Effects of 5-HT1B receptor ligands microinjected into the accumbal shell or core on the cocaine-induced locomotor hyperactivity in rats.

The present study was designed to examine the effect of 5-HT1B receptor ligands microinjected into the subregions of the nucleus accumbens (the shell and the core) on the locomotor hyperactivity induced by cocaine in rats. Male Wistar rats were implanted bilaterally with cannulae into the accumbens shell or core, and then were locally injected with GR 55562 (an antagonist of 5-HT1B receptors) or CP 93129 (an agonist of 5-HT1B receptors). Given alone to any accumbal subregion, GR 55562 (0.1-10 microg/side) or CP 93129 (0.1-10 microg/side) did not change basal locomotor activity.
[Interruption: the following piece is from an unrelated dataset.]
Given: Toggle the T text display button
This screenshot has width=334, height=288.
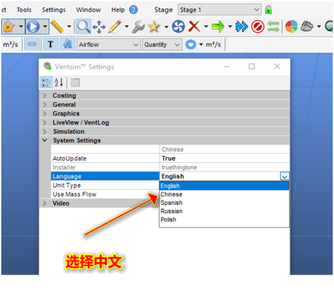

Systemic cocaine (10 mg/kg) significantly increased the locomotor activity of rats. GR 55562 (0.1-10 microg/side), administered intra-accumbens shell prior to cocaine, dose-dependently attenuated the psychostimulant-induced locomotor hyperactivity. Such attenuation was not found in animals which had been injected with GR 55562 into the accumbens core. When injected into the accumbens shell (but not the core) before cocaine, CP 93129 (0.1-10 microg/side) enhanced the locomotor response to cocaine; the maximum effect being observed after 10 microg/side of the agonist. The later enhancement was attenuated after intra-accumbens shell treatment with GR 55562 (1 microg/side). Our findings indicate that cocaine induced hyperlocomotion is modified by 5-HT1B receptor ligands microinjected into the accumbens shell, but not core, this modification consisting in inhibitory and facilitatory effects of the 5-HT1B receptor antagonist (GR 55562) and agonist (CP 93129), respectively. In other words, the present results suggest that the accumbal shell 5-HT1B receptors play a permissive role in the behavioural response to the psychostimulant.